= Simplex graph =

Graph representing connectivity between cliques of another graph

A graph G and the corresponding simplex graph κ(G). The blue-colored node in κ(G) corresponds to the zero-vertex clique in G (the empty set), and the magenta node corresponds to the 3-vertex clique.

In graph theory, a branch of mathematics, the simplex graph κ(G) of an undirected graph G is itself a graph, with one node for each clique (a set of mutually adjacent vertices) in G. Two nodes of κ(G) are linked by an edge whenever the corresponding two cliques differ in the presence or absence of a single vertex.

The empty set is included as one of the cliques of G that are used to form the clique graph, as is every set of one vertex and every set of two adjacent vertices. Therefore, the simplex graph contains within it a subdivision of G itself. The simplex graph of a complete graph is a hypercube graph, and the simplex graph of a cycle graph of length four or more is a gear graph. The simplex graph of the complement graph of a path graph is a Fibonacci cube.

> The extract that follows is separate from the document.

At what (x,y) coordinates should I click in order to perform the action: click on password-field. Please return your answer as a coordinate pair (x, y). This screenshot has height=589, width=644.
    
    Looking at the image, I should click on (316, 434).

The complete subgraphs of G can be given the structure of a median algebra: the median of three cliques A, B, and C is formed by the vertices that belong to a majority of the three cliques. Any two vertices belonging to this median set must both belong to at least one of A, B, or C, and therefore must be linked by an edge, so the median of three cliques is itself a clique. The simplex graph is the median graph corresponding to this median algebra structure. When G is the complement graph of a bipartite graph, the cliques of G can be given a stronger structure as a distributive lattice, and in this case the simplex graph is the graph of the lattice. As is true for median graphs more generally, every simplex graph is itself bipartite.

The simplex graph has one vertex for every simplex in the clique complex X(G) of G, and two vertices are linked by an edge when one of the two corresponding simplexes is a facet of the other. Thus, the objects (vertices in the simplex graph, simplexes in X(G)) and relations between objects (edges in the simplex graph, inclusion relations between simplexes in X(G)) are in one-to-one correspondence between X(G) and κ(G).

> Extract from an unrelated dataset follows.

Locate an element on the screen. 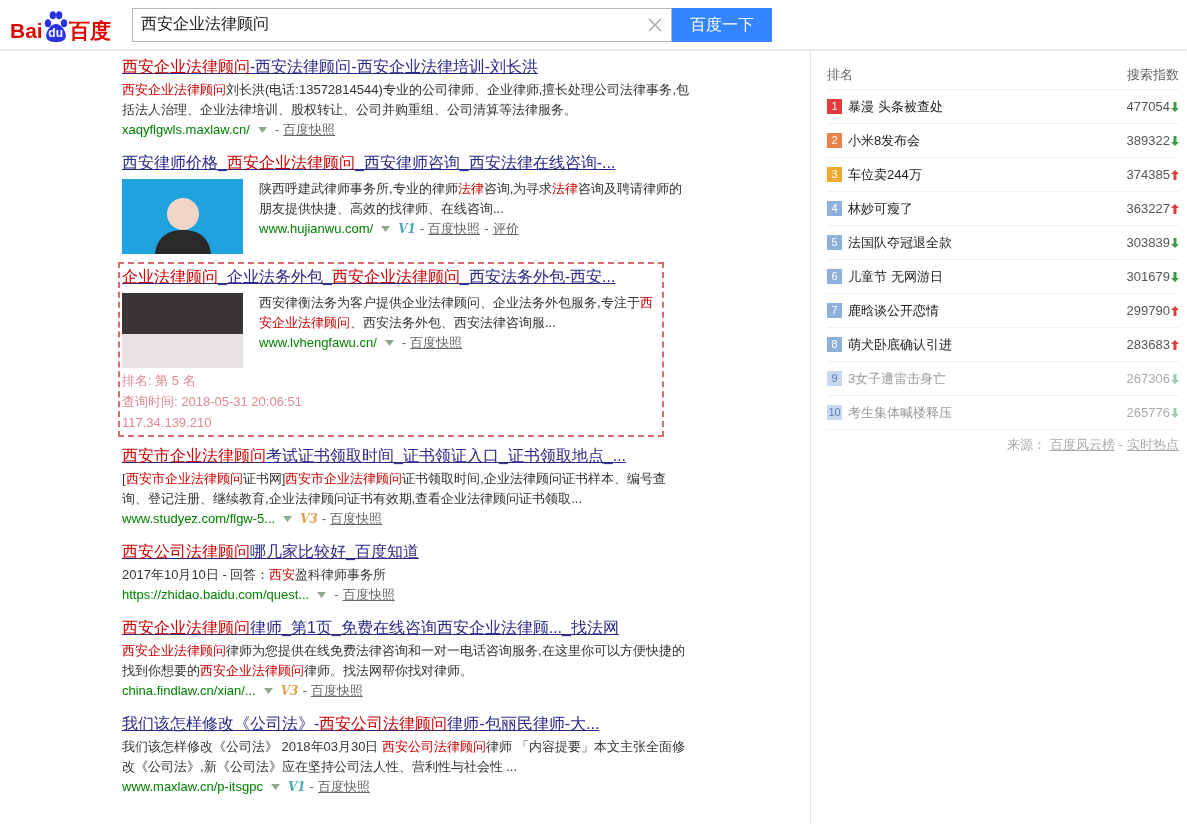 Image resolution: width=1187 pixels, height=824 pixels. rank-badge: 10 is located at coordinates (834, 412).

Simplex graphs were introduced by Bandelt & van de Vel (1989), who observed that a simplex graph has no cubes if and only if the underlying graph is triangle-free, and showed that the chromatic number of the underlying graph equals the minimum number n such that the simplex graph can be isometrically embedded into a Cartesian product of n trees. As a consequence of the existence of triangle-free graphs with high chromatic number, they showed that there exist two-dimensional topological median algebras that cannot be embedded into products of finitely many real trees. Imrich, Klavžar & Mulder (1999) also use simplex graphs as part of their proof that testing whether a graph is triangle-free or whether it is a median graph may be performed equally quickly.